**YOUR OBJECTIVE:** Copy out the rows below, renaming "GUI agent" to "screen assistant" everywhere it occurs and leaving all other text as it is.

Records from a pointing dataset:

'''

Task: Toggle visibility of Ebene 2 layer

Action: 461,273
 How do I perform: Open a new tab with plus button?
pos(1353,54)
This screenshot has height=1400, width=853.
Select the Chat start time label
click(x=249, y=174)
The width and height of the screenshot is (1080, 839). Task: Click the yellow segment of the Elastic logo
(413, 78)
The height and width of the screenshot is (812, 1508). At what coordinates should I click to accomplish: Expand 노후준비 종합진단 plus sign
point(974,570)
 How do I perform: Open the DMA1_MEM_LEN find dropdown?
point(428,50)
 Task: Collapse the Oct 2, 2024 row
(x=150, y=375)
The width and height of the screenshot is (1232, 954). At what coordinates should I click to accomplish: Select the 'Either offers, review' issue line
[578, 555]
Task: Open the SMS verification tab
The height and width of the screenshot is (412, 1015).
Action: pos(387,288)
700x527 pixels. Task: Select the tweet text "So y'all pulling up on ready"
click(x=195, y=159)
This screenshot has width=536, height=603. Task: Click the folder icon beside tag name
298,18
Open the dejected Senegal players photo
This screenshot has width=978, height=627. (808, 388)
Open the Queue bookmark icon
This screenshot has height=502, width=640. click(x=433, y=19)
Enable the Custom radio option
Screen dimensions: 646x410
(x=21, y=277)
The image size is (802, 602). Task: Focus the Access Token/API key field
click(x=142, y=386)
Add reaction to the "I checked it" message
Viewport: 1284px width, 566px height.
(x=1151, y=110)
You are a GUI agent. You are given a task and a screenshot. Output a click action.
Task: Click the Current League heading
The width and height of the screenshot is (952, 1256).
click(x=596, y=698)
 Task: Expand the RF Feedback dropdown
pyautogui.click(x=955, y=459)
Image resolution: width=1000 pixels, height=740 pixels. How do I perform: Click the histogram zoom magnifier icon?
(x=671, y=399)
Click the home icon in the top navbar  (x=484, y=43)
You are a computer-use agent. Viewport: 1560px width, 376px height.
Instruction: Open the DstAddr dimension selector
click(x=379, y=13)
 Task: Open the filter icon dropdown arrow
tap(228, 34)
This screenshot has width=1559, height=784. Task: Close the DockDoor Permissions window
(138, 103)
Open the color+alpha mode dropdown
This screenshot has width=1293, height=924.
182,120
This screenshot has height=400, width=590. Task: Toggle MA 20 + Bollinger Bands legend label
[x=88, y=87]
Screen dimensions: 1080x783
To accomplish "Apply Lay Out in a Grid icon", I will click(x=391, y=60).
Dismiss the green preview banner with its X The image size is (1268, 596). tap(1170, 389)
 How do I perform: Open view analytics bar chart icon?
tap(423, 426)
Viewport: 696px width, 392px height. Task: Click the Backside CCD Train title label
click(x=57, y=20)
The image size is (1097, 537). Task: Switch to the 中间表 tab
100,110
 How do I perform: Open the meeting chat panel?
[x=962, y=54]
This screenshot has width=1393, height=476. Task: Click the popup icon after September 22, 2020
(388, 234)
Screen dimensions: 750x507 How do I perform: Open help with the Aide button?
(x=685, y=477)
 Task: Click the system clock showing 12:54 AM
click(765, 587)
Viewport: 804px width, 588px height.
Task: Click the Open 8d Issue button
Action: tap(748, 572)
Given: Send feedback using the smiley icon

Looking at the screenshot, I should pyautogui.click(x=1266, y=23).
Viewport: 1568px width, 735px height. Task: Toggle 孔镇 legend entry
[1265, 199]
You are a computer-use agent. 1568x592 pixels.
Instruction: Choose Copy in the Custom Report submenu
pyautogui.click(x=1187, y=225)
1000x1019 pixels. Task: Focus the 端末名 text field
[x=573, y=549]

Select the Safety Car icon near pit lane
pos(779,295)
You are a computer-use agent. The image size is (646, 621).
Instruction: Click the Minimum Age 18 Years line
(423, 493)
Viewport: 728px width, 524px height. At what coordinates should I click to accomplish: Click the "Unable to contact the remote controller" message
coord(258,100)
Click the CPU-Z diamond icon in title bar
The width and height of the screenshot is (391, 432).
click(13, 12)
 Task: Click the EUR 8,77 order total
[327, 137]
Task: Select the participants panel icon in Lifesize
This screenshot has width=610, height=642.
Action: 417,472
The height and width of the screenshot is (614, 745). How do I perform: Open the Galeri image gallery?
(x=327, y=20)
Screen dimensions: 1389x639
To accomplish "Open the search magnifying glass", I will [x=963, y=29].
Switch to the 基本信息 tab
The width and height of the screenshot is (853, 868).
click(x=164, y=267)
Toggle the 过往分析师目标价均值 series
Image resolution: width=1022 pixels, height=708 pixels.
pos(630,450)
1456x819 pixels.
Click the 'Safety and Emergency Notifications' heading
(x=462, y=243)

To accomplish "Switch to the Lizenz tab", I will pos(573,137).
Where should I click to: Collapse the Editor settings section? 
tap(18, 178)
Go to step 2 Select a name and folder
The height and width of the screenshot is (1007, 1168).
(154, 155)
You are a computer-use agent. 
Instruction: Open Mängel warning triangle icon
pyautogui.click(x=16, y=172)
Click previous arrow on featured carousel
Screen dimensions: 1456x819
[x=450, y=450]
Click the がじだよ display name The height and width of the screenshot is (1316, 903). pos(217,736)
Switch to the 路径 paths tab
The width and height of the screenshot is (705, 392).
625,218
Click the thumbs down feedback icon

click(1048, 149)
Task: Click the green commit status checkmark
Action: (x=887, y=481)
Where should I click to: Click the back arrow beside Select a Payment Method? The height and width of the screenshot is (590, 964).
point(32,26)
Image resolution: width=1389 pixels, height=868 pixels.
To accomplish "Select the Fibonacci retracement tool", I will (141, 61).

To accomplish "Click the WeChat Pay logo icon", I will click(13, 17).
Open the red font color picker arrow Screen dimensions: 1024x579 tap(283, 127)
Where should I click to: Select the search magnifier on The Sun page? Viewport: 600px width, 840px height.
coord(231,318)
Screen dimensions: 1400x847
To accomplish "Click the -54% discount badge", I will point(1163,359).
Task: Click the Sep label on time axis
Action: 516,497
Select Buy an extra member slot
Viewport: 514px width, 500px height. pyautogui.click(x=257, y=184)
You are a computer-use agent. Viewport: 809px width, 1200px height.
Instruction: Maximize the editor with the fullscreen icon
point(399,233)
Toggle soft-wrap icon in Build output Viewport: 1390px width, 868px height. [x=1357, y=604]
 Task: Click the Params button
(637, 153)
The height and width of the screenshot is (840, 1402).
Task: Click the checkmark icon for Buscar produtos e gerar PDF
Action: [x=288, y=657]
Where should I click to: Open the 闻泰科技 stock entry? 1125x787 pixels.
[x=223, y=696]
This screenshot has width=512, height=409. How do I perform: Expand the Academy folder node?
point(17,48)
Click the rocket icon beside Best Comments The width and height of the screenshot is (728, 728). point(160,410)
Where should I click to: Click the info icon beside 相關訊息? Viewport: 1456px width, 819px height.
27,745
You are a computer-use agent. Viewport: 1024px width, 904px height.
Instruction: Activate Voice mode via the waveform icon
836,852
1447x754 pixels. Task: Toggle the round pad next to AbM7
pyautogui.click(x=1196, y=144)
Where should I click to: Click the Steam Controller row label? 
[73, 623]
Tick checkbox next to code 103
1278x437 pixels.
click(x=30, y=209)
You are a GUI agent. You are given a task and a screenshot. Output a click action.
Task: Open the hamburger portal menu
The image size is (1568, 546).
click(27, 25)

'''

**ANSWER FOR THIS EXERCISE:**
Task: Toggle visibility of Ebene 2 layer

Action: 461,273
 How do I perform: Open a new tab with plus button?
pos(1353,54)
This screenshot has height=1400, width=853.
Select the Chat start time label
click(x=249, y=174)
The width and height of the screenshot is (1080, 839). Task: Click the yellow segment of the Elastic logo
(413, 78)
The height and width of the screenshot is (812, 1508). At what coordinates should I click to accomplish: Expand 노후준비 종합진단 plus sign
point(974,570)
 How do I perform: Open the DMA1_MEM_LEN find dropdown?
point(428,50)
 Task: Collapse the Oct 2, 2024 row
(x=150, y=375)
The width and height of the screenshot is (1232, 954). At what coordinates should I click to accomplish: Select the 'Either offers, review' issue line
[578, 555]
Task: Open the SMS verification tab
The height and width of the screenshot is (412, 1015).
Action: pos(387,288)
700x527 pixels. Task: Select the tweet text "So y'all pulling up on ready"
click(x=195, y=159)
This screenshot has width=536, height=603. Task: Click the folder icon beside tag name
298,18
Open the dejected Senegal players photo
This screenshot has width=978, height=627. (808, 388)
Open the Queue bookmark icon
This screenshot has height=502, width=640. click(x=433, y=19)
Enable the Custom radio option
Screen dimensions: 646x410
(x=21, y=277)
The image size is (802, 602). Task: Focus the Access Token/API key field
click(x=142, y=386)
Add reaction to the "I checked it" message
Viewport: 1284px width, 566px height.
(x=1151, y=110)
You are a screen assistant. You are given a task and a screenshot. Output a click action.
Task: Click the Current League heading
The width and height of the screenshot is (952, 1256).
click(x=596, y=698)
 Task: Expand the RF Feedback dropdown
pyautogui.click(x=955, y=459)
Image resolution: width=1000 pixels, height=740 pixels. How do I perform: Click the histogram zoom magnifier icon?
(x=671, y=399)
Click the home icon in the top navbar  (x=484, y=43)
You are a computer-use agent. Viewport: 1560px width, 376px height.
Instruction: Open the DstAddr dimension selector
click(x=379, y=13)
 Task: Open the filter icon dropdown arrow
tap(228, 34)
This screenshot has width=1559, height=784. Task: Close the DockDoor Permissions window
(138, 103)
Open the color+alpha mode dropdown
This screenshot has width=1293, height=924.
182,120
This screenshot has height=400, width=590. Task: Toggle MA 20 + Bollinger Bands legend label
[x=88, y=87]
Screen dimensions: 1080x783
To accomplish "Apply Lay Out in a Grid icon", I will click(x=391, y=60).
Dismiss the green preview banner with its X The image size is (1268, 596). tap(1170, 389)
 How do I perform: Open view analytics bar chart icon?
tap(423, 426)
Viewport: 696px width, 392px height. Task: Click the Backside CCD Train title label
click(x=57, y=20)
The image size is (1097, 537). Task: Switch to the 中间表 tab
100,110
 How do I perform: Open the meeting chat panel?
[x=962, y=54]
This screenshot has width=1393, height=476. Task: Click the popup icon after September 22, 2020
(388, 234)
Screen dimensions: 750x507 How do I perform: Open help with the Aide button?
(x=685, y=477)
 Task: Click the system clock showing 12:54 AM
click(765, 587)
Viewport: 804px width, 588px height.
Task: Click the Open 8d Issue button
Action: tap(748, 572)
Given: Send feedback using the smiley icon

Looking at the screenshot, I should pyautogui.click(x=1266, y=23).
Viewport: 1568px width, 735px height. Task: Toggle 孔镇 legend entry
[1265, 199]
You are a computer-use agent. 1568x592 pixels.
Instruction: Choose Copy in the Custom Report submenu
pyautogui.click(x=1187, y=225)
1000x1019 pixels. Task: Focus the 端末名 text field
[x=573, y=549]

Select the Safety Car icon near pit lane
pos(779,295)
You are a computer-use agent. The image size is (646, 621).
Instruction: Click the Minimum Age 18 Years line
(423, 493)
Viewport: 728px width, 524px height. At what coordinates should I click to accomplish: Click the "Unable to contact the remote controller" message
coord(258,100)
Click the CPU-Z diamond icon in title bar
The width and height of the screenshot is (391, 432).
click(13, 12)
 Task: Click the EUR 8,77 order total
[327, 137]
Task: Select the participants panel icon in Lifesize
This screenshot has width=610, height=642.
Action: 417,472
The height and width of the screenshot is (614, 745). How do I perform: Open the Galeri image gallery?
(x=327, y=20)
Screen dimensions: 1389x639
To accomplish "Open the search magnifying glass", I will [x=963, y=29].
Switch to the 基本信息 tab
The width and height of the screenshot is (853, 868).
click(x=164, y=267)
Toggle the 过往分析师目标价均值 series
Image resolution: width=1022 pixels, height=708 pixels.
pos(630,450)
1456x819 pixels.
Click the 'Safety and Emergency Notifications' heading
(x=462, y=243)

To accomplish "Switch to the Lizenz tab", I will pos(573,137).
Where should I click to: Collapse the Editor settings section? 
tap(18, 178)
Go to step 2 Select a name and folder
The height and width of the screenshot is (1007, 1168).
(154, 155)
You are a computer-use agent. 
Instruction: Open Mängel warning triangle icon
pyautogui.click(x=16, y=172)
Click previous arrow on featured carousel
Screen dimensions: 1456x819
[x=450, y=450]
Click the がじだよ display name The height and width of the screenshot is (1316, 903). pos(217,736)
Switch to the 路径 paths tab
The width and height of the screenshot is (705, 392).
625,218
Click the thumbs down feedback icon

click(1048, 149)
Task: Click the green commit status checkmark
Action: (x=887, y=481)
Where should I click to: Click the back arrow beside Select a Payment Method? The height and width of the screenshot is (590, 964).
point(32,26)
Image resolution: width=1389 pixels, height=868 pixels.
To accomplish "Select the Fibonacci retracement tool", I will (141, 61).

To accomplish "Click the WeChat Pay logo icon", I will click(13, 17).
Open the red font color picker arrow Screen dimensions: 1024x579 tap(283, 127)
Where should I click to: Select the search magnifier on The Sun page? Viewport: 600px width, 840px height.
coord(231,318)
Screen dimensions: 1400x847
To accomplish "Click the -54% discount badge", I will point(1163,359).
Task: Click the Sep label on time axis
Action: 516,497
Select Buy an extra member slot
Viewport: 514px width, 500px height. pyautogui.click(x=257, y=184)
You are a computer-use agent. Viewport: 809px width, 1200px height.
Instruction: Maximize the editor with the fullscreen icon
point(399,233)
Toggle soft-wrap icon in Build output Viewport: 1390px width, 868px height. [x=1357, y=604]
 Task: Click the Params button
(637, 153)
The height and width of the screenshot is (840, 1402).
Task: Click the checkmark icon for Buscar produtos e gerar PDF
Action: [x=288, y=657]
Where should I click to: Open the 闻泰科技 stock entry? 1125x787 pixels.
[x=223, y=696]
This screenshot has width=512, height=409. How do I perform: Expand the Academy folder node?
point(17,48)
Click the rocket icon beside Best Comments The width and height of the screenshot is (728, 728). point(160,410)
Where should I click to: Click the info icon beside 相關訊息? Viewport: 1456px width, 819px height.
27,745
You are a computer-use agent. Viewport: 1024px width, 904px height.
Instruction: Activate Voice mode via the waveform icon
836,852
1447x754 pixels. Task: Toggle the round pad next to AbM7
pyautogui.click(x=1196, y=144)
Where should I click to: Click the Steam Controller row label? 
[73, 623]
Tick checkbox next to code 103
1278x437 pixels.
click(x=30, y=209)
You are a screen assistant. You are given a task and a screenshot. Output a click action.
Task: Open the hamburger portal menu
The image size is (1568, 546).
click(27, 25)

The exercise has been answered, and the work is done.